• _Set task_:
Copy the lines below without any changes.

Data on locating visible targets
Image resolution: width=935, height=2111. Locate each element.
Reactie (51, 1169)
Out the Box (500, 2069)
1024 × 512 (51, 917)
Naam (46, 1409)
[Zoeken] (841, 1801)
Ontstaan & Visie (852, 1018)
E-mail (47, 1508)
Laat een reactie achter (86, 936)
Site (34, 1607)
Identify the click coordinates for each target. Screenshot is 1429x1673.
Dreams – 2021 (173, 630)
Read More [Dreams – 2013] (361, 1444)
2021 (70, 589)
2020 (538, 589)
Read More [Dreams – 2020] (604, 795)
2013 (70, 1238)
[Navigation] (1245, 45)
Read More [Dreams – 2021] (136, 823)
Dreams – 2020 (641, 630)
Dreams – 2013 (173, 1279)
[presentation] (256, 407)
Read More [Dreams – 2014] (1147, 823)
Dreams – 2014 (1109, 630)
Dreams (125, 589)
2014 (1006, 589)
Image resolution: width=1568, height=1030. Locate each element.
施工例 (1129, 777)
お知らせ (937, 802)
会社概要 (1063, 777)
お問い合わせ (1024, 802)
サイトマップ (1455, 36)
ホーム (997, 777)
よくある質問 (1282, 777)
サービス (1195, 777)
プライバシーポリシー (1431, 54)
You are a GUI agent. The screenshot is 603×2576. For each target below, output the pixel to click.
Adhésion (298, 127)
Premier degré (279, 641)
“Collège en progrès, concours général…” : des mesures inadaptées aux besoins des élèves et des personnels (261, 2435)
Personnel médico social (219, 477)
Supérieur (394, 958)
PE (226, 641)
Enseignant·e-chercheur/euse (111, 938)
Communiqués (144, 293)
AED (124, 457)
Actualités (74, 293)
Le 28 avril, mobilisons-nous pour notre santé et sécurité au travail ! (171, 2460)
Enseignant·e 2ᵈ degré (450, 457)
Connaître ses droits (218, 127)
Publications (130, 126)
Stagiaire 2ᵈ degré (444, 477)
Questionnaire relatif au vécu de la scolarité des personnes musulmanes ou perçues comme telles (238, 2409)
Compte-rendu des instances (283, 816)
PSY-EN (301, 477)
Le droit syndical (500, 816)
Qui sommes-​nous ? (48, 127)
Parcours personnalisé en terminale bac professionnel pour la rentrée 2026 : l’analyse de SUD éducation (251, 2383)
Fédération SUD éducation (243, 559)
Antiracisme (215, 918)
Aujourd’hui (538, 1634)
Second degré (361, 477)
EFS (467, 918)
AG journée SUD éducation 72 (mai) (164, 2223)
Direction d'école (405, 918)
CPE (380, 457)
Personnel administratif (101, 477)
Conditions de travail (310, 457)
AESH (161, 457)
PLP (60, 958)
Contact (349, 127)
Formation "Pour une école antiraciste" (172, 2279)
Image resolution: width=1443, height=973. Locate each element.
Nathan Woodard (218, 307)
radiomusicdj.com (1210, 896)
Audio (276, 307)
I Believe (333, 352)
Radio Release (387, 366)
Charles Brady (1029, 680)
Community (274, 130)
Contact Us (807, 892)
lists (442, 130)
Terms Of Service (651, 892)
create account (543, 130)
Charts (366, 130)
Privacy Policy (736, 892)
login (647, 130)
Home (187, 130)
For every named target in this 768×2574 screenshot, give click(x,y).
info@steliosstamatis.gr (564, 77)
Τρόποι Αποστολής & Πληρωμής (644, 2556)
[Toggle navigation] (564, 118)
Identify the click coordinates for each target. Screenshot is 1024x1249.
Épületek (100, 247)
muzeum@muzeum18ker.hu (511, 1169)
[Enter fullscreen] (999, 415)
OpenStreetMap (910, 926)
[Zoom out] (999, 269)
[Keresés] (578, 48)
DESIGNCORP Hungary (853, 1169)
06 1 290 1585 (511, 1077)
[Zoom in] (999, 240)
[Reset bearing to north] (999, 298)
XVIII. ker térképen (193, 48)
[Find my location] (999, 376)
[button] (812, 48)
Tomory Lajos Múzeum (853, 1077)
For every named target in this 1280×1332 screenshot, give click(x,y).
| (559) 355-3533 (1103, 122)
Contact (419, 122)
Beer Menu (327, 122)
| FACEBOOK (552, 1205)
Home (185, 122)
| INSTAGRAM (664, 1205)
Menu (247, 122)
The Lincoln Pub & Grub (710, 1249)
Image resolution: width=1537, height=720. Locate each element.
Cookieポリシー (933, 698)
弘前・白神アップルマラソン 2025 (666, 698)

• _Output for this exercise_:
Image resolution: width=935, height=2111. Locate each element.
Reactie (51, 1169)
Out the Box (500, 2069)
1024 × 512 (51, 917)
Naam (46, 1409)
[Zoeken] (841, 1801)
Ontstaan & Visie (852, 1018)
E-mail (47, 1508)
Laat een reactie achter (86, 936)
Site (34, 1607)
Identify the click coordinates for each target. Screenshot is 1429x1673.
Dreams – 2021 (173, 630)
Read More [Dreams – 2013] (361, 1444)
2021 (70, 589)
2020 (538, 589)
Read More [Dreams – 2020] (604, 795)
2013 (70, 1238)
[Navigation] (1245, 45)
Read More [Dreams – 2021] (136, 823)
Dreams – 2020 (641, 630)
Dreams – 2013 (173, 1279)
[presentation] (256, 407)
Read More [Dreams – 2014] (1147, 823)
Dreams – 2014 (1109, 630)
Dreams (125, 589)
2014 (1006, 589)
Image resolution: width=1568, height=1030. Locate each element.
施工例 (1129, 777)
お知らせ (937, 802)
会社概要 (1063, 777)
お問い合わせ (1024, 802)
サイトマップ (1455, 36)
ホーム (997, 777)
よくある質問 (1282, 777)
サービス (1195, 777)
プライバシーポリシー (1431, 54)
You are a GUI agent. The screenshot is 603×2576. For each target below, output the pixel to click.
Adhésion (298, 127)
Premier degré (279, 641)
“Collège en progrès, concours général…” : des mesures inadaptées aux besoins des élèves et des personnels (261, 2435)
Personnel médico social (219, 477)
Supérieur (394, 958)
PE (226, 641)
Enseignant·e-chercheur/euse (111, 938)
Communiqués (144, 293)
AED (124, 457)
Actualités (74, 293)
Le 28 avril, mobilisons-nous pour notre santé et sécurité au travail ! (171, 2460)
Enseignant·e 2ᵈ degré (450, 457)
Connaître ses droits (218, 127)
Publications (130, 126)
Stagiaire 2ᵈ degré (444, 477)
Questionnaire relatif au vécu de la scolarité des personnes musulmanes ou perçues comme telles (238, 2409)
Compte-rendu des instances (283, 816)
PSY-EN (301, 477)
Le droit syndical (500, 816)
Qui sommes-​nous ? (48, 127)
Parcours personnalisé en terminale bac professionnel pour la rentrée 2026 : l’analyse de SUD éducation (251, 2383)
Fédération SUD éducation (243, 559)
Antiracisme (215, 918)
Aujourd’hui (538, 1634)
Second degré (361, 477)
EFS (467, 918)
AG journée SUD éducation 72 (mai) (164, 2223)
Direction d'école (405, 918)
CPE (380, 457)
Personnel administratif (101, 477)
Conditions de travail (310, 457)
AESH (161, 457)
PLP (60, 958)
Contact (349, 127)
Formation "Pour une école antiraciste" (172, 2279)
Image resolution: width=1443, height=973. Locate each element.
Nathan Woodard (218, 307)
radiomusicdj.com (1210, 896)
Audio (276, 307)
I Believe (333, 352)
Radio Release (387, 366)
Charles Brady (1029, 680)
Community (274, 130)
Contact Us (807, 892)
lists (442, 130)
Terms Of Service (651, 892)
create account (543, 130)
Charts (366, 130)
Privacy Policy (736, 892)
login (647, 130)
Home (187, 130)
For every named target in this 768×2574 screenshot, give click(x,y).
info@steliosstamatis.gr (564, 77)
Τρόποι Αποστολής & Πληρωμής (644, 2556)
[Toggle navigation] (564, 118)
Identify the click coordinates for each target. Screenshot is 1024x1249.
Épületek (100, 247)
muzeum@muzeum18ker.hu (511, 1169)
[Enter fullscreen] (999, 415)
OpenStreetMap (910, 926)
[Zoom out] (999, 269)
[Keresés] (578, 48)
DESIGNCORP Hungary (853, 1169)
06 1 290 1585 (511, 1077)
[Zoom in] (999, 240)
[Reset bearing to north] (999, 298)
XVIII. ker térképen (193, 48)
[Find my location] (999, 376)
[button] (812, 48)
Tomory Lajos Múzeum (853, 1077)
For every named target in this 1280×1332 screenshot, give click(x,y).
| (559) 355-3533 (1103, 122)
Contact (419, 122)
Beer Menu (327, 122)
| FACEBOOK (552, 1205)
Home (185, 122)
| INSTAGRAM (664, 1205)
Menu (247, 122)
The Lincoln Pub & Grub (710, 1249)
Image resolution: width=1537, height=720. Locate each element.
Cookieポリシー (933, 698)
弘前・白神アップルマラソン 2025 (666, 698)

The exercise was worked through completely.